Sermon 07-07-24
Let us pray: Dear Heavenly Father, You have come among us in the person of Your Son. Through the power of Your Holy Spirit, open our hearts and minds to receive Jesus as Lord. Please pour out Your redeeming grace upon each person here today and enable us to call upon You for our salvation. This we ask, thru Jesus Christ our savior and redeemer. Amen.
The Gospel of Mark gives us two accounts that might seem unrelated to each other. First, we hear about Jesus returning to Nazareth and meeting some resistance. We might think Jesus should have had a home field advantage, but he didn’t. When Jesus started teaching with authority in the synagogue, people thought this hometown boy had gotten too big for his britches.
There is even a hint of scandal as the people of Nazareth questioned His lineage. We all accept Jesus’ virgin birth, but in that time and place it bordered on an insult to skip over naming the father as head of the household. The implication was: Jesus was an illegitimate child, bringing shame to his family and the whole community.
When Jesus had the audacity to claim the honor of a prophet someone needed to put Him in his place. He was a common builder, nothing more.
Prior to all this, Jesus had been busy healing people in Capernaum and across the Sea of Galilee, but now Jesus was amazed by the lack of faith He saw in His hometown. Mark writes, “and he could do no deed of power there, except that he laid his hands on a few sick people and cured them.”
But the question is not about whether Jesus chose to do miracles or was He prevented from doing them?

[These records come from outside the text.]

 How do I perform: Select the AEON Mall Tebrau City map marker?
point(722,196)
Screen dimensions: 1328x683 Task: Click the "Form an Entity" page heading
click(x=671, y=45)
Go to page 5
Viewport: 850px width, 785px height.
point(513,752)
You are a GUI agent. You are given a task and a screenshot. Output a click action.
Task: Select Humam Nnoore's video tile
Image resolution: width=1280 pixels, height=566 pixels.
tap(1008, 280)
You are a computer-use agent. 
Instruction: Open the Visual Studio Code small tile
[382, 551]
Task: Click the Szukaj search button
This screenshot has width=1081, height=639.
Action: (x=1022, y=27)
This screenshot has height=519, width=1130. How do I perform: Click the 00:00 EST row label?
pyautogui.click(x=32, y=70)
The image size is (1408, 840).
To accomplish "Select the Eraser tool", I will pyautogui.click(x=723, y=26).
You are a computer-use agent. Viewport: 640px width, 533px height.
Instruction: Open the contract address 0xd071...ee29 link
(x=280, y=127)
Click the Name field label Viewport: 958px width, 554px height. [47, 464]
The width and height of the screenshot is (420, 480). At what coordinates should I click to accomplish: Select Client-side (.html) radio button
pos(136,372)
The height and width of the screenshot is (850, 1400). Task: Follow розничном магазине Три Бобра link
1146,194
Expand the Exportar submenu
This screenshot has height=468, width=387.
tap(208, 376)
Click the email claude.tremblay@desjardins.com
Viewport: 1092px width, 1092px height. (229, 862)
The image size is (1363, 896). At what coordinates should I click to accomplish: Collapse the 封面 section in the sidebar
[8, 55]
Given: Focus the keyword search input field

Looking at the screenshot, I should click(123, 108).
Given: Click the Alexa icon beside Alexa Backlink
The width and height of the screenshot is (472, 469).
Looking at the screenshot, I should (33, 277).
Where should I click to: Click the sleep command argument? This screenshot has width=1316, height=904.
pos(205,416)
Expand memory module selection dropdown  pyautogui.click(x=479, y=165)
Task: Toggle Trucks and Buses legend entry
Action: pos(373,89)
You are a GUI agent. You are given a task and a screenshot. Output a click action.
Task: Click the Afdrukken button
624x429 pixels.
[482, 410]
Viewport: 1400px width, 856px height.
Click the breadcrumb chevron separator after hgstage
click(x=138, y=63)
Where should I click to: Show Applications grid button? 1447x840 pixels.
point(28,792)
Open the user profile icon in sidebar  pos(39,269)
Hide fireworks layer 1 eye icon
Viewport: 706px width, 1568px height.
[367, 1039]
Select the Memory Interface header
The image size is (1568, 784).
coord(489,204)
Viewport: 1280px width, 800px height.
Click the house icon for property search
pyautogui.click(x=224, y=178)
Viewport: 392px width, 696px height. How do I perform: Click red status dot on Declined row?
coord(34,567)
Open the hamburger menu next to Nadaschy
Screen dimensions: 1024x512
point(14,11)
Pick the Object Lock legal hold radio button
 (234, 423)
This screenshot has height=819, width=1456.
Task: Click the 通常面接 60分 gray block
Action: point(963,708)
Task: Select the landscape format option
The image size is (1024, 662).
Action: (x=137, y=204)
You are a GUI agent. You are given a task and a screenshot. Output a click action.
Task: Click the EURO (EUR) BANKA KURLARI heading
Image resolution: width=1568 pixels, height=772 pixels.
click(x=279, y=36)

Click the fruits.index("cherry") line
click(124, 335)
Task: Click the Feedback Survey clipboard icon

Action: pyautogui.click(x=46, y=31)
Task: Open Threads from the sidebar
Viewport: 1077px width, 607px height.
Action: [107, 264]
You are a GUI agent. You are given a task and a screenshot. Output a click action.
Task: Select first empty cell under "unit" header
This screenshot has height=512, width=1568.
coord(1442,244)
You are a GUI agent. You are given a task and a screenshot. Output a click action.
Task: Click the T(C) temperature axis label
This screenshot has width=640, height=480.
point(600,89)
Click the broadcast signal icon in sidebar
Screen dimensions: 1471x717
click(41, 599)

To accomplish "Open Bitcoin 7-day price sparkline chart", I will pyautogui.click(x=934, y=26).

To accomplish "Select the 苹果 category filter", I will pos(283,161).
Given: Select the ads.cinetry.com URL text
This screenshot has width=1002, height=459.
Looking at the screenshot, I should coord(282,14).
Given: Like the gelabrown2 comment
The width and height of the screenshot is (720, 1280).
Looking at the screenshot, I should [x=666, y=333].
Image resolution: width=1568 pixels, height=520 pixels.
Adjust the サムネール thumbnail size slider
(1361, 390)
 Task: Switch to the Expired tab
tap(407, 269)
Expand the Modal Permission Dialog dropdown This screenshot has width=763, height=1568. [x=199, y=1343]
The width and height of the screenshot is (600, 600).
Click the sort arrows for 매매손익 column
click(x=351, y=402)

Many theologians have been caught up in arguments about God’s omnipotence and grace. ’s focus on what happened in Nazareth.
Jesus did heal a few people. There were some who sought him out in faith, just as Jairus did on behalf of his dying daughter, or the woman who had been bleeding for twelve years.
It’s quite interesting that Jesus responded when Jairus and the hemorrhaging woman fell at His feet and asked for His mercy. Jesus’ limited ability to do great things in Nazareth was because nobody bothered to ask – except for a few, and they were healed. So how does our faith affect the way God works?
Mark is simply pointing out that we have an important role to play in the manifestation of the kingdom. This isn’t just about salvation, it’s about the role each one of us has in making God known in the world.”
How intentional are we when it comes to God working in our lives?
If we continue to nurture some hurt –typically stemming from the lack of forgiveness, or if there is a regret or maybe it’s a grudge or anger that continues to burn inside you, we prevent God from working in and through us.
We all know people who have allowed addiction to define their identity. Others hang on to a problem so they get more attention. They really don’t want God to solve their problem. So how many of us prevent God from doing the work He wants to perform in us?
Or maybe God is calling you to some commitment that you want to ignore, some ministry opportunity you are afraid to accept, some challenge to grow but you think it’s too difficult.
This isn’t only about accepting God’s grace to save us it’s inviting Jesus into our hearts. It’s about our willingness to be true disciples of Jesus Christ for the transformation of the world. It’s about trusting God enough to ask Him to change us and really mean it.
The disciples who followed Jesus to Nazareth didn’t abandon Him when the town rejected His message. As Jesus kept on with his ministry of preaching good news and healing the sick, casting out demons and giving hope to the poor, the disciples were learning what it meant to be a true follower of Christ.
And that brings us to the second part of this Gospel.
Sometimes rejection and persecution are the springboard for further ministry. Jesus commissioned his disciples just moments before He ascended into heaven. He said, “But you will receive power when the Holy Spirit comes on you; and you will be my witnesses in Jerusalem, and in all Judea and Samaria, and to the ends of the earth.”
Jesus gave some very specific directions to His disciples as they went out in His name. He told them what to take, and what not to take. He wanted the disciples then and now to depend on God to provide for their needs. Jesus knew that they would face rejection at some point.
They saw the way He left Nazareth and went into the nearby villages to keep preaching and healing. Now He told them to shake the dust off their feet as they left any place that did not receive them or their message.
So they went – and their ministry was fruitful. No doubt they ran into some opposition from time to time. We know that Jesus faced growing resistance from those who felt threatened by His message. But that didn’t stop Him from seeing it through, from dying on the cross for you and for me, from rising on the third day to defeat death and sin once and for all.
Sometimes I wonder if we fear rejection so much that it prevents us from experiencing God’s power at work in our lives. When we shrink back from stepping out on faith, we shortchange ourselves, and Christ can do no work in us.
Following Jesus means putting it all on the line. We may find that some don’t want to hear our message of hope. That doesn’t mean we should stop sharing it. Some may ridicule us or walk away. There are others who will respond to the good news that God loves them. When we put our full faith in Christ, living in the assurance that He will act, He can change our brokenness into fruitfulness. Amen.